*Texto para leer*:
────────────────

El sueño del rey de las abejas en El Viajero de ELPAÍS.com
FUERA DE RUTA
Los dos milagros de Lalibela
Secretas durante siglos, las iglesias de la montaña etíope son una aparición
JUAN A. CARBAJO - 28/05/2011
Lalibela es un milagro. Un pueblo perdido en las tierras altas al norte de Etiopía alberga uno de los conjuntos arquitectónicos más cautivadores del mundo: una docena de iglesias talladas en roca viva en bloques únicos bajo el nivel del terreno. Pero lo asombroso no es eso, a pesar de que cuesta imaginarse a los artistas del antiguo imperio de Aksum, allá por el siglo VII, cincelando toneladas de piedra volcánica hasta lograr que brotaran monolíticas catedrales en profundas zanjas. Lo verdaderamente milagroso es que Lalibela ha permanecido incomunicada hasta hace una década. Lo fascinante es que sus templos siguen en activo como el primer día, acogiendo inmutables los ritos, plegarias y salmodias tal y como se desarrollaban en la época de Lalibela que, aclarémoslo, no es un lepidóptero ni una hierba aromática sino el nombre de un rey que se llevó injustamente la gloria, ya que el complejo estaba prácticamente terminado cuando subió al poder en el siglo XII.
Un capellán discreto
El mundo no tuvo noticias de Lalibela durante siglos. El primer relato llegó a Europa por boca del capellán de la Embajada de Portugal en 1521, pero fue excesivamente discreto. Decidió quedarse corto en su descripción convencido de que si se ajustaba a la realidad perdería credibilidad. La ciudad santa de los ortodoxos etíopes siguió así sumergida en su sueño histórico hasta mediados del siglo pasado, cuando los investigadores repararon en ella. El camino lo abrió el arquitecto e historiador italiano Monti Della Corte tras una cabalgada de 50 horas en mula. En 1965 se crea el Fondo Mundial de Monumentos y elige la restauración de las iglesias de Lalibela para su proyecto inaugural. Los cibercuriosos pueden ver el escaneado en tres dimensiones que hizo el organismo el pasado año: www.wmf.org/video/3d-laser-scanning-churches-lalibela-ethiopia.

────────────────

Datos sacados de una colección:
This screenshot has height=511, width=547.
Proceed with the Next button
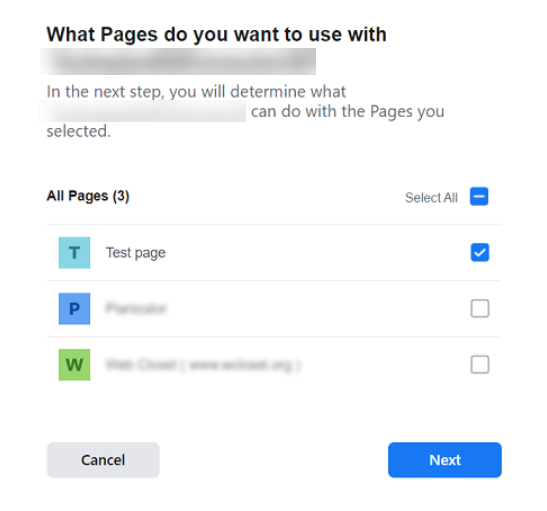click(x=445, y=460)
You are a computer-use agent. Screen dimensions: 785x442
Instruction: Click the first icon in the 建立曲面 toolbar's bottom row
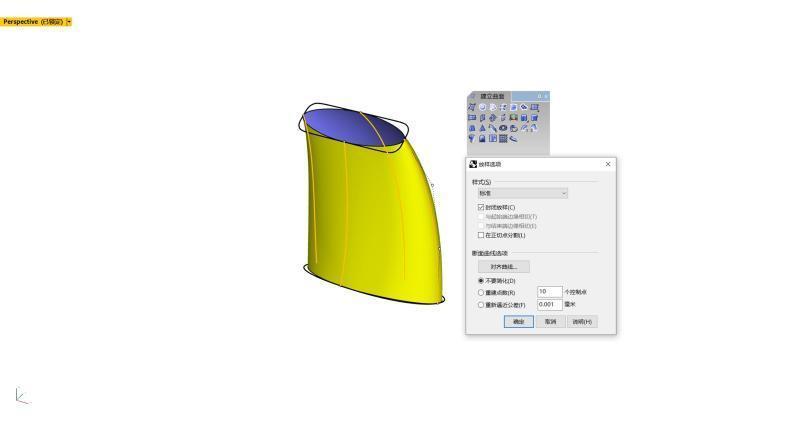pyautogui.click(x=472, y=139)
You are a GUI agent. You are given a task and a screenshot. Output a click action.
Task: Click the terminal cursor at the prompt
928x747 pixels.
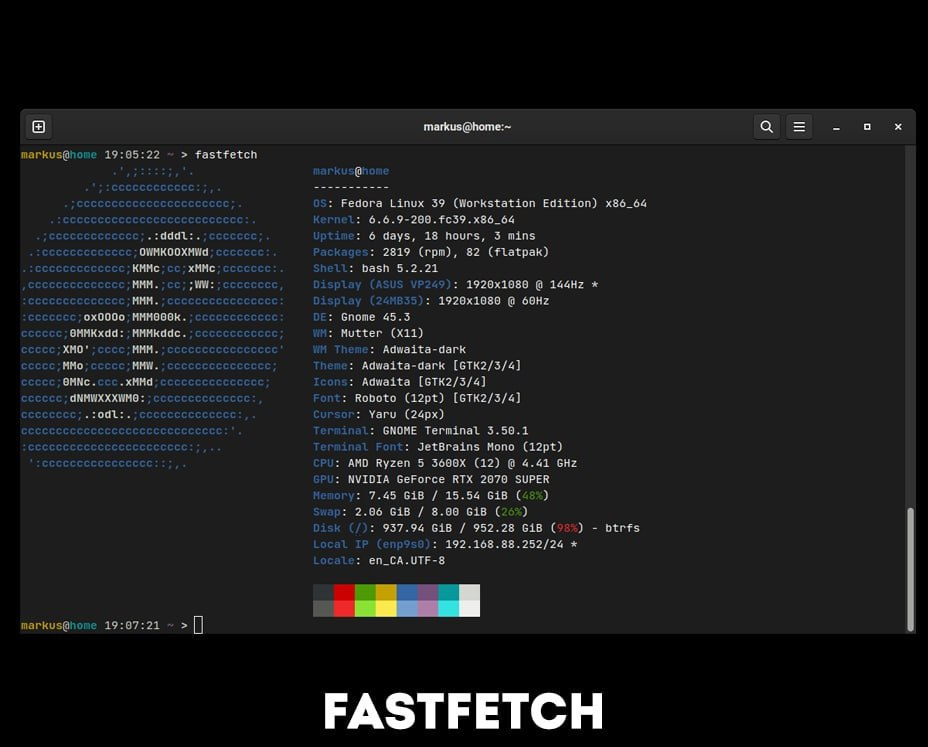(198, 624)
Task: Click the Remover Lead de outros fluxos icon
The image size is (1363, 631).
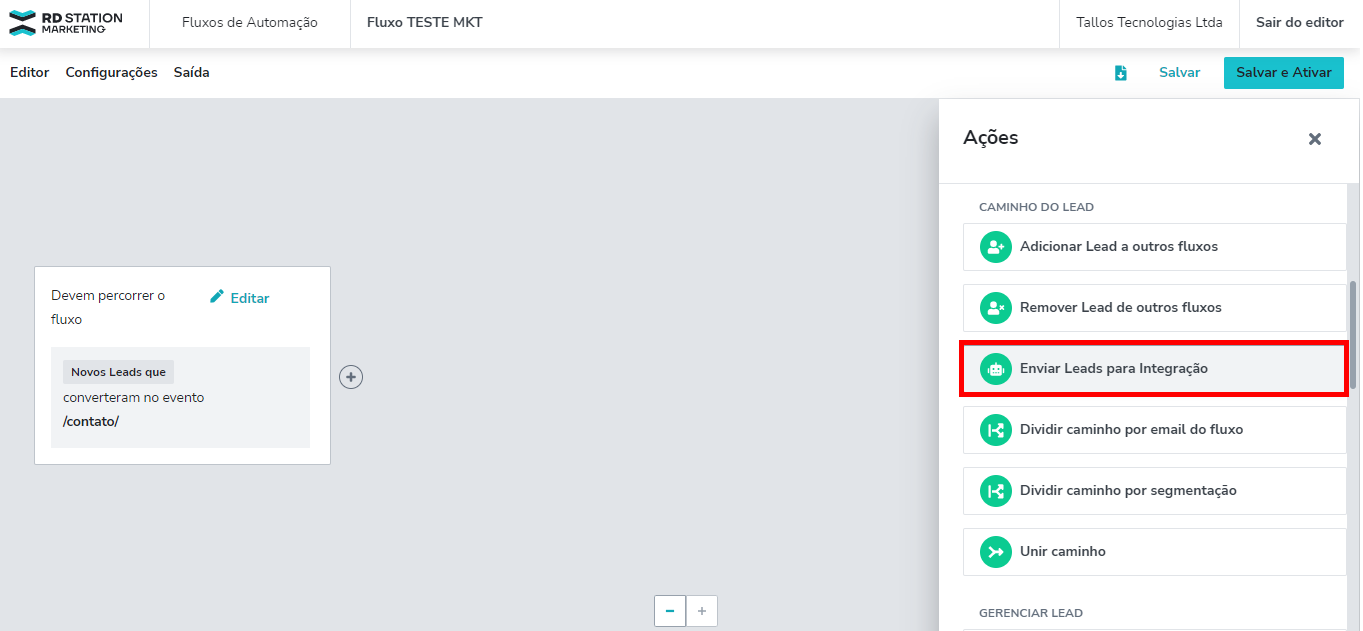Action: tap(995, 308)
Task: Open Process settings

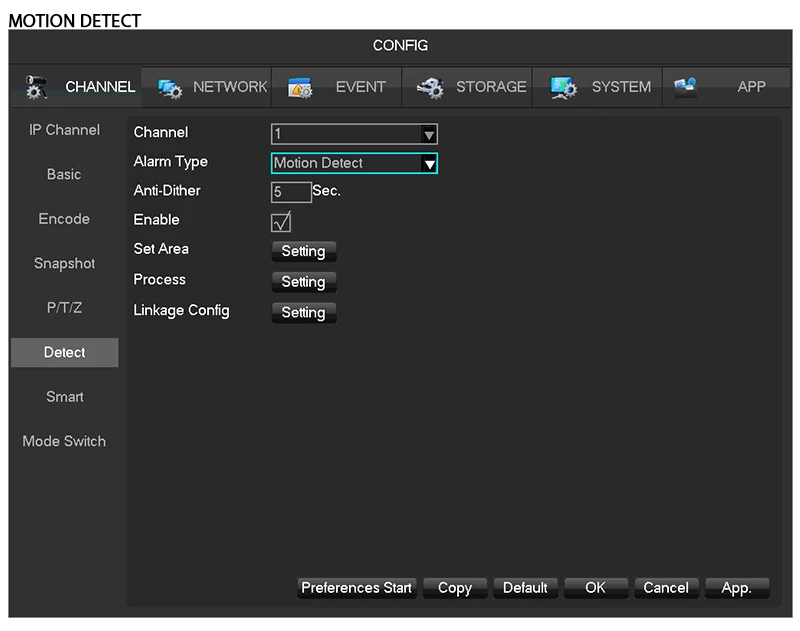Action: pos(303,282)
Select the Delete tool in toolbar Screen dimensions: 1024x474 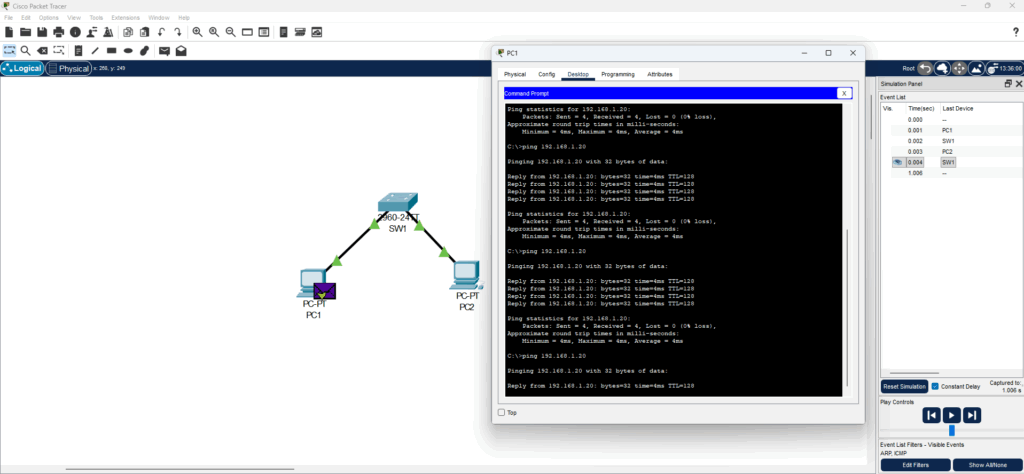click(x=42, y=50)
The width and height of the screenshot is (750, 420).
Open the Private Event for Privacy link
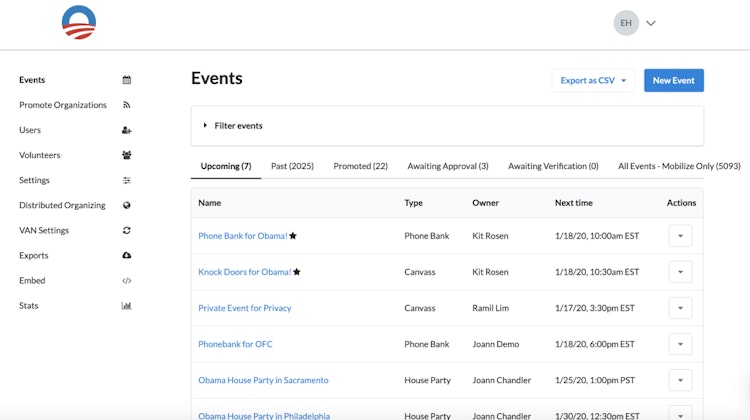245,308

────────────────

*Tarea planteada A*:
En el texto sobre Lalibela, ¿en qué año llegó a Europa el primer relato sobre ese lugar y quién lo contó?
*Tarea planteada B*:
Sigue escribiendo el texto sobre Lalibela a partir de su última oración.

*Resultado del ejercicio A*:
En 1521, por boca del capellán de la Embajada de Portugal.

*Resultado del ejercicio B*:
Las iglesias se remozaron, pero solo para contemplación del puñado de privilegiados que lograba romper el aislamiento. Hasta hace una década no había una carretera asfaltada capaz de resistir los impulsos destructores de la estación de las lluvias. Después se construyó un pequeño aeropuerto que acoge a 120 viajeros al día, los que caben en el bimotor turbohélice que hace el trayecto diario desde Addis Abeba.
Con el fin de los viajes mulares, Lalibela se ha convertido en un secreto a voces. El goteo de visitantes ha despertado a los perillanes. Y mientras la moneda etíope se devalúa para alentar las exportaciones y propiciar que la economía siga creciendo a ritmo de dos dígitos (todo un lujo para uno de los países más pobres de la tierra), en Lalibela la inflación es disparatada. Hace un año la entrada al complejo monástico costaba 200 birr. Ahora ya son 350. Hace un año, el guía quedaba satisfecho con 150 birr. Ahora nadie se despereza por menos del triple.
Las buenas noticias llegan al calcular el cambio. Un euro equivale a 25 birr (así que la entrada sale por 14 euros) y se puede comer (alimentos reconocibles) por menos de 4 euros y dormir por unos 20 (incluso menos) en hoteles con agua y luz (siempre intermitente). Con 100 birr se pueden tomar en las acogedoras cabañas-pub hasta 7 cervezas San Jorge (marca que una vez fue propiedad de Haile Selasie, como tantas otras cosas) o 25 bunnas, el exquisito café etíope, el principal cultivo del país por delante del khat, la droga local (legal). Pero es preferible beber menos cervezas y no escatimar en los servicios del guía, al que vamos a necesitar para orientarnos por los laberínticos accesos a las 12 iglesias esculpidas en la toba volcánica, muchas de ellas unidas entre sí por retorcidos pasadizos hundidos en el subsuelo y túneles sumidos en total oscuridad.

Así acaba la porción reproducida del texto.